A spokesperson for President Yoweri Museveni of Uganda has slammed criticisms from the United States (US) government leveled against the way and manner in which his country’s January 14 general election was carried out and how Mr Museveni was declared the victor.
According to New Vision, a Ugandan news outlet connected to the government, the Ugandan government would like to see America “fix its own elections” rather than offer “lectures” to Uganda on how to do that. This comment was attributed to Ofwono Opondo, the spokesperson at the presidency.
On Tuesday, a spokesperson at the US State Department, Edward Price, said “Uganda’s January 14 elections were marred by election irregularities and abuses by the government’s security services against opposition candidates and members of civil society. We strongly urge independent, credible, impartial and thorough investigations into the incidents.”

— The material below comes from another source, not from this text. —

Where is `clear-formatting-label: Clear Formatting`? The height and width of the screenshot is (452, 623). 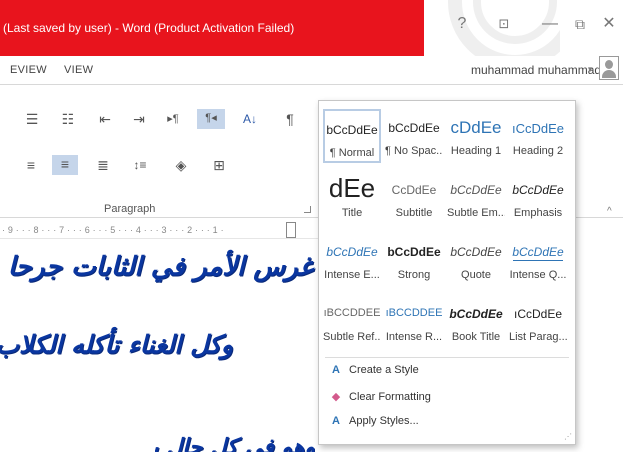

Opposition leader Robert Kyagulanyi Ssentamu, otherwise known as Bobi Wine, who was Mr Museveni’s closest challenger, alleged that elections were fraudulent and filed a case with the country’s Supreme Court. But Wine withdrew his complaint citing the court’s “unprecedented bias, partiality and double standards.”
Wine, a former musician, is popular among Uganda’s youth and in urban areas. But according to the Electoral Commission, he polled at least, 2.4 million votes fewer than Mr Museveni. After the election, Wine’s home was surrounded by soldiers who refused to let him exit or receive certain visitors, including a delegation from the European Union (EU).
Both the EU and the US refused to send election observers because of what they said was the unfair conditions that characterised the polls.
Mr Museveni has been Uganda’s head of state since 1986. A revolutionary soldier who promised rule of law and development, the 76-year-old is now serving his sixth term in office, having pushed constitutional changes which made his current feat possible. He is currently the fourth longest-serving head of state on the continent.